Admins configure both at /admin/labels. Changes are instant — no log re-ingest needed.
Auto-grouped issues
Error-level logs are normalized and grouped into issues automatically. Beacon strips noisy variants (timestamps, request IDs, memory addresses) before computing a signature so semantically identical errors collapse into one row.
Each issue tracks:
- Total occurrence count and last-seen time
- The deploy revision it first appeared in
- A frequency sparkline over the last 24h
- A few representative log lines for context
Click an issue to open its detail page with full occurrence history and quick links to the revision that introduced it.
Alert rules
Alerts fire when a search query crosses a threshold.

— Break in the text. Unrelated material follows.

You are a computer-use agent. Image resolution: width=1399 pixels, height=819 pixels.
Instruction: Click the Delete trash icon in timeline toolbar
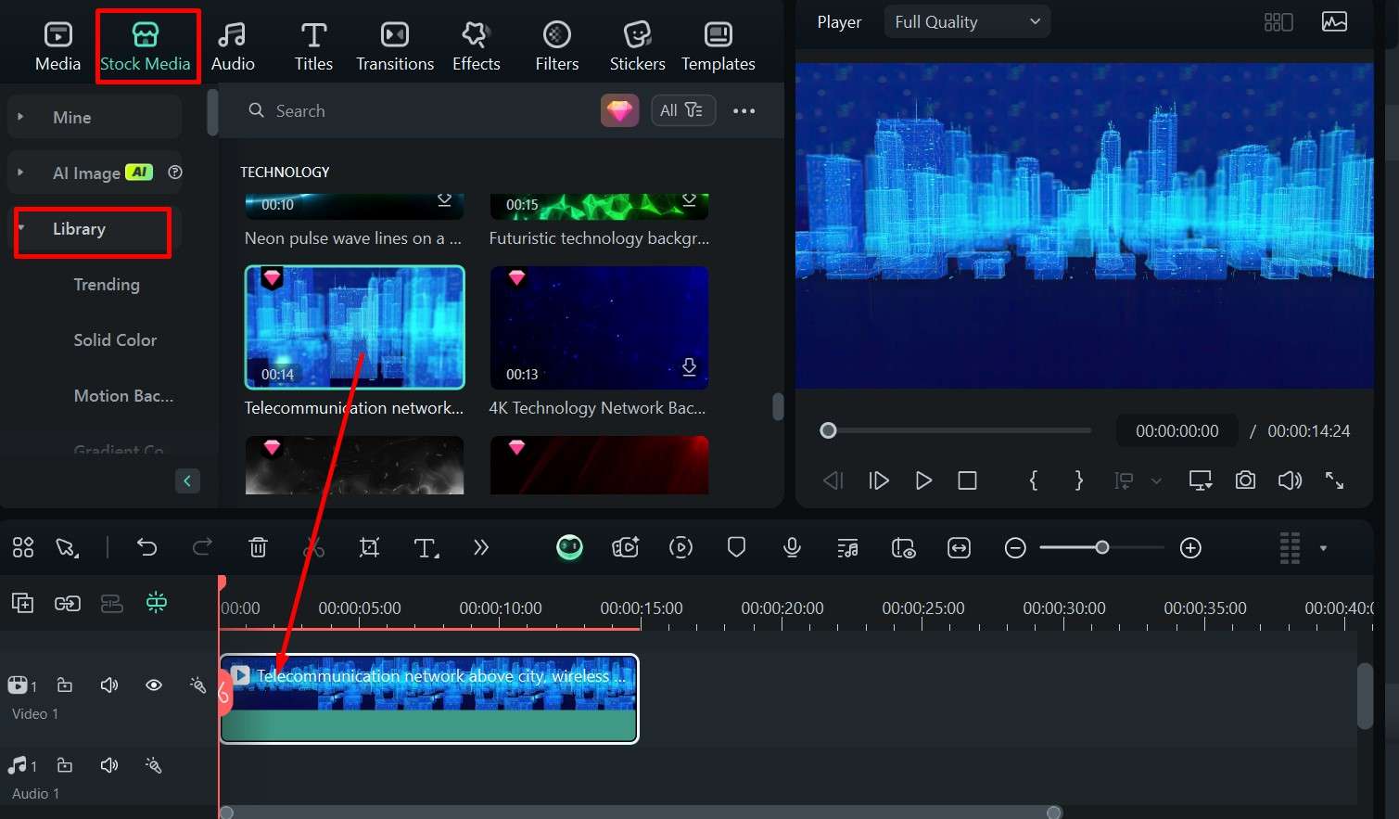pos(258,548)
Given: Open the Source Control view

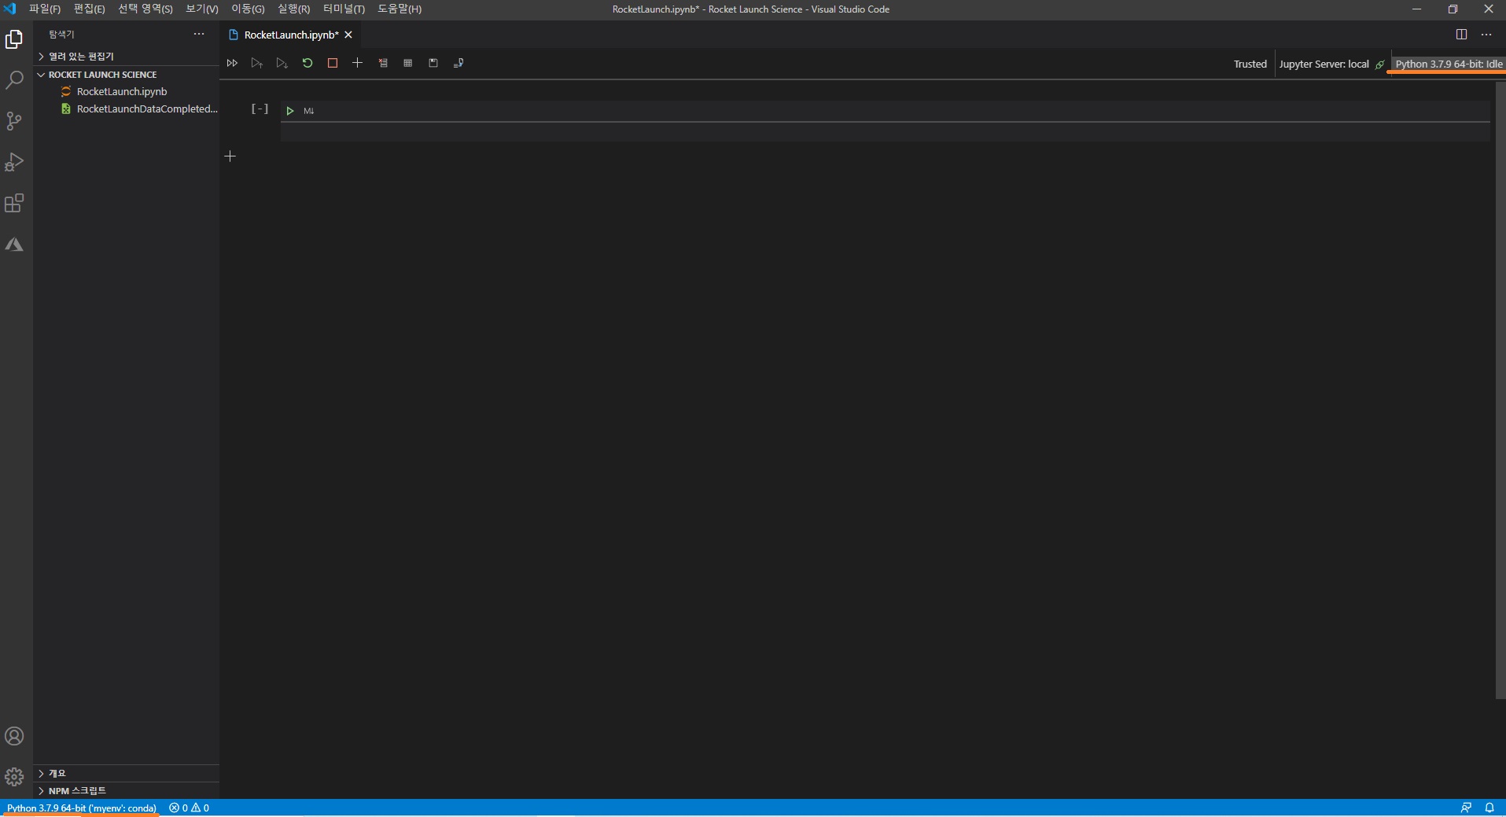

Rule types:
- Error pattern: a new issue appears that matches a regex on
msg. - Log volume: count of matching lines in a rolling window crosses a threshold.
- Uptime: no logs from a service in N minutes (proxy for "the service is dead").
Each rule routes to one or more channels — Slack, Discord, email, or HTTP webhook — defined in the shared notification channels table. Per-rule cooldowns prevent floods.
Retention
Logs live in D1 until the retention worker deletes them. Default is 30 days. Configure under /admin/settings; the retention worker runs on a cron and prunes by ingested_at.
Manual cleanup
Team & RBAC
- Members: admins add or remove people who can sign in. Members start with no log access.
- Project access: deny-by-default. Grant a member access to a specific project; they see only that project's services, issues, and alerts.
- Roles:
adminmanages team + settings;membersees logs they have access to.
Same RBAC table (user_project_access) is shared with Pier — invite once, both products honor it.
Devices & sessions
Every sign-in mints a session with device metadata (browser, OS, IP prefix). Manage active sessions from Account → Devices. Sign out a device remotely; it will need to log in again.
Personal settings
- Timezone: per-user. Drives every timestamp display across the app.
- Default time window: when you open search, this is the default range.
Rate limits
Auth endpoints (/api/auth/*) are per-IP rate-limited to prevent OTP brute-forcing. Ingest endpoints rely on bearer-token validation and don't per-IP limit; instead the 32 MiB body cap and gzip-bomb guards constrain throughput.
Multi-tenancy
Beacon is multi-tenant from the ground up. Every row in every table carries a tenant_id and queries scope through a withTenant() wrapper that enforces it. Tenants get a wildcard subdomain (<slug>.beacon.repoless.com); Universal SSL on the proxied wildcard covers all of them.